[Dataset items]
BEGIN
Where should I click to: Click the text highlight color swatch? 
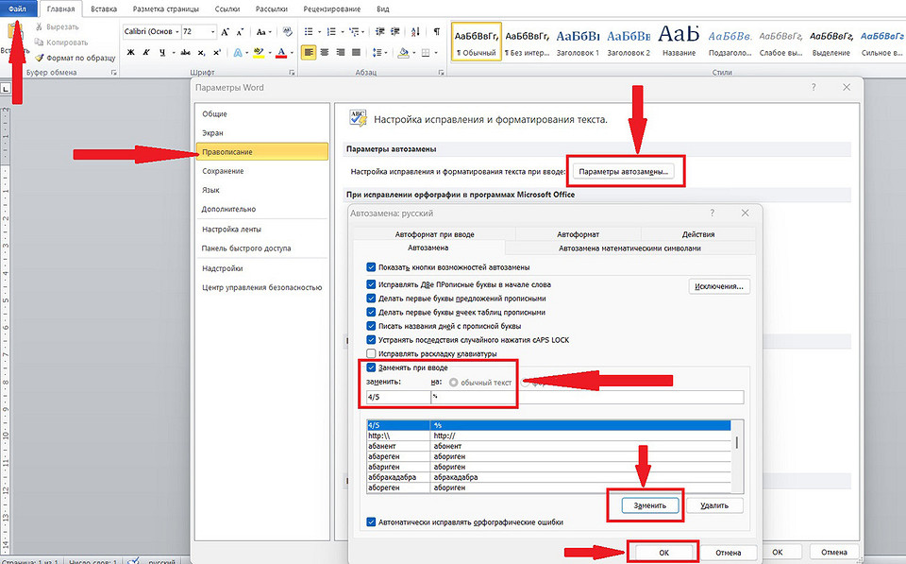coord(257,52)
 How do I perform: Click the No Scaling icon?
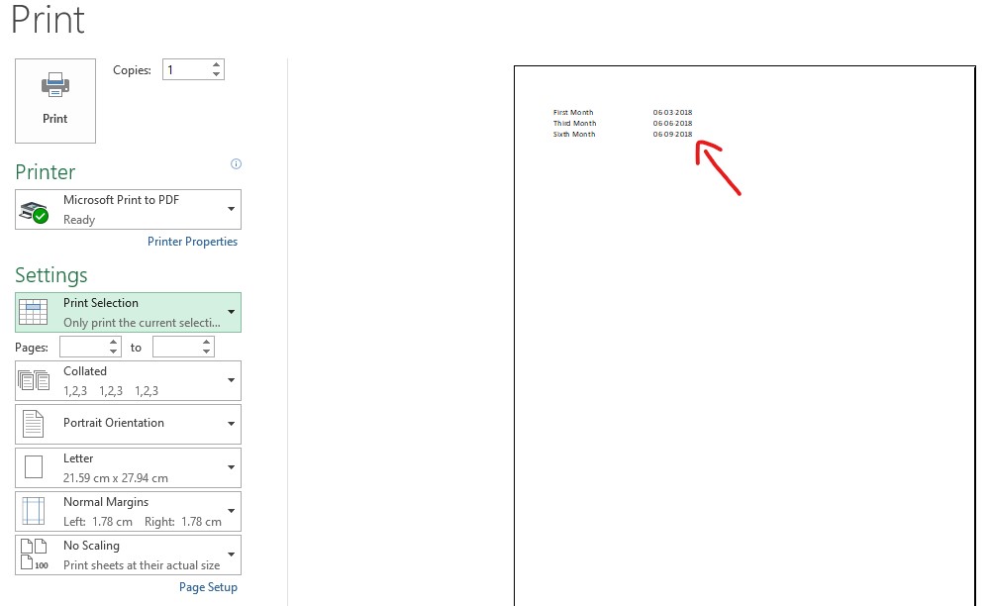35,554
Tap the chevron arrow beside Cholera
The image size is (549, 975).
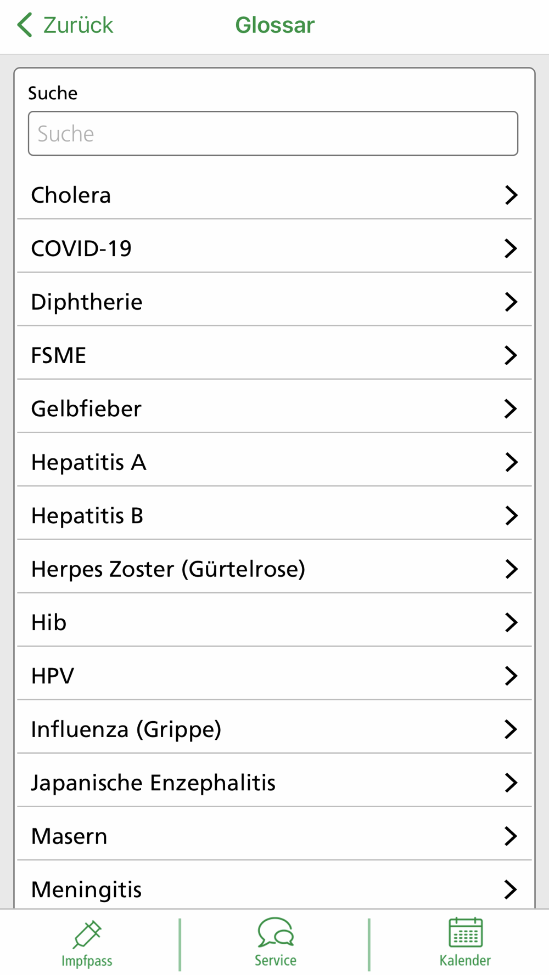point(511,195)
END
• **PROBLEM TO WORK ON**: Your answer should be every entry repeated exactly, minus the pictures.

• **ANSWER BOX**:
Where should I click to: Click the text highlight color swatch? 
coord(257,52)
 How do I perform: Click the No Scaling icon?
35,554
Tap the chevron arrow beside Cholera
The image size is (549, 975).
point(511,195)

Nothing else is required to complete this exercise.